- _YOUR TASK_: Every record is to be printed exactly as written; pictures are to be omitted.

++++ DATA RECORDS ++++

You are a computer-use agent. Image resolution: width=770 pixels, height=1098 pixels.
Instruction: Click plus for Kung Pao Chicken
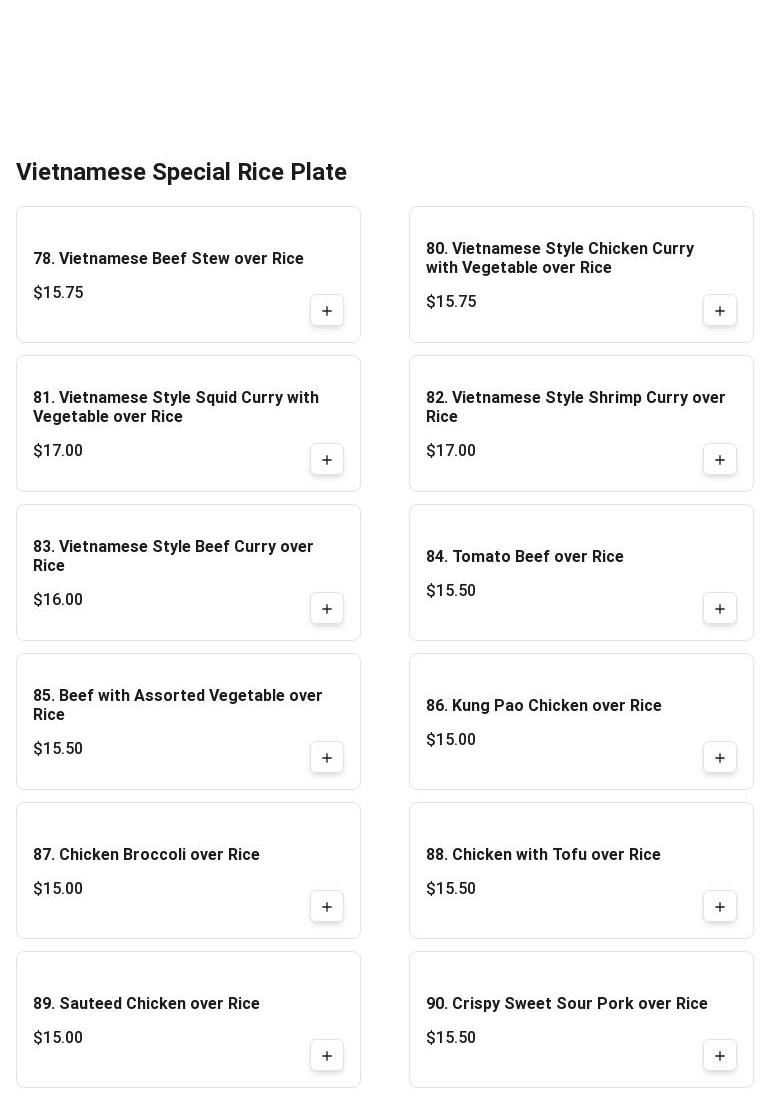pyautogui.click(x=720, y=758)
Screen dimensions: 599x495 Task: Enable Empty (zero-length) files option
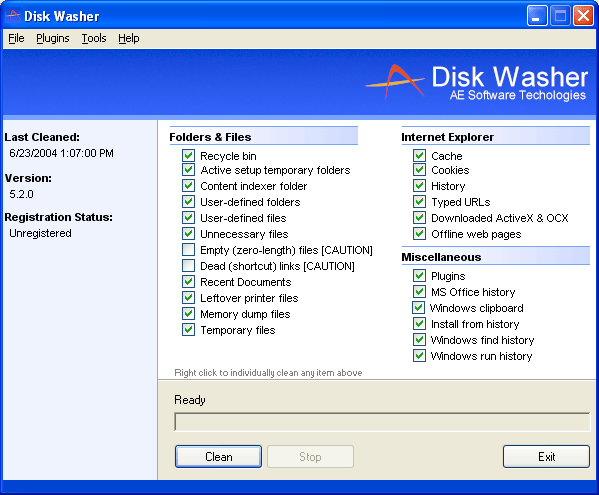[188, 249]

++++

- _ANSWER SPACE_:
You are a computer-use agent. Image resolution: width=770 pixels, height=1098 pixels.
Instruction: Click plus for Kung Pao Chicken
pyautogui.click(x=720, y=758)
Screen dimensions: 599x495 Task: Enable Empty (zero-length) files option
[188, 249]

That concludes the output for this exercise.